@anon is supposed to work this way for you under the hood; it's a bit of a 
puzzle if it doesn't. Can you file an issue, with test case, with 
FastAnonymous?

--Tim

On Monday, July 20, 2015 06:14:24 PM Andrew wrote:
> Update: I've found a significantly cleaner way to do this which avoids
> FastAnonymous entirely and runs faster for me. Now in 0.4 arbitrary objects
> can be overloaded to use the f() syntax using Base.call. I create an
> accessory type for each function that I want to pass to a non-linear solver
> or optimization routine. This accessory type encapsulates the parameters of
> the function, Then I define a new method for Base.call which acts like a
> single-variable function, and simply redirects the parameters stored in my
> type into the function. It looks like this
> 
> function
> hoursFOC(UF::UtilityFunction,hours,state::State{IdioState1,AggState1},
> aprime)
>   w = state.as.w
>   consump = budget_consump_givenhours(state, aprime, hours)
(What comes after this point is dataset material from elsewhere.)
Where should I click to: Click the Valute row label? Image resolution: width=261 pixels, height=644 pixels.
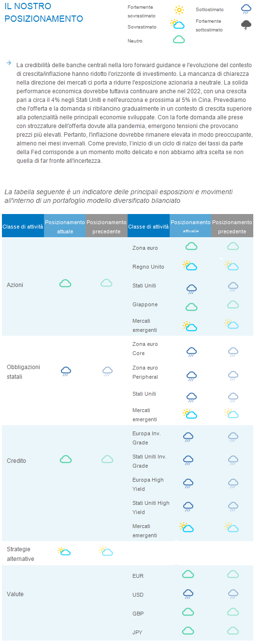(x=15, y=594)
>   w*uc(UF,consump,hours) - ul(UF,consump,hours) # Is w*uc = ul
> end
> 
> immutable pars_hoursFOC{TUF <: UtilityFunction, TIS<:IdioState,
> TAS<:AggState}
>   UF::TUF
>   state::State{TIS,TAS}
>   aprime::Float64
> end
> Base.call(f::pars_hoursFOC, h) = hoursFOC(f.UF, h, f.state, f.aprime)
> 
> When I need the nonlinear equation solver, I do
> 
> f = pars_hoursFOC(UF,state,aprime)
> j = pars_JACOBhoursFOC(UF, state, aprime) # jacobian, same idea
> hours = myNewton(f, j, hoursguess)
> 
> f and j are treated like functions, so this works as expected.
> 
> This is much cleaner than my previous method where I was using @anon to
> store an anonymous function, then passing that function around everywhere.
> Also it's faster for some reason. My new code runs in 14s, the version
> using @anon was about 20s, and a version with nested functions(or regular
> anonymous functions) would be >30s.
> 
> I see mentioned in #8712 <https://github.com/JuliaLang/julia/pull/8712> that
> there may be a Callable type. That would be useful, since currently these
> callable types don't work with the Optim functions or anything else that
> asks for a ::Function argument.
> 
> On Thursday, July 16, 2015 at 9:20:51 PM UTC-4, Andrew wrote:
> > fzero(f, j, guess) works for me when f and j are functions. f(Af, guess)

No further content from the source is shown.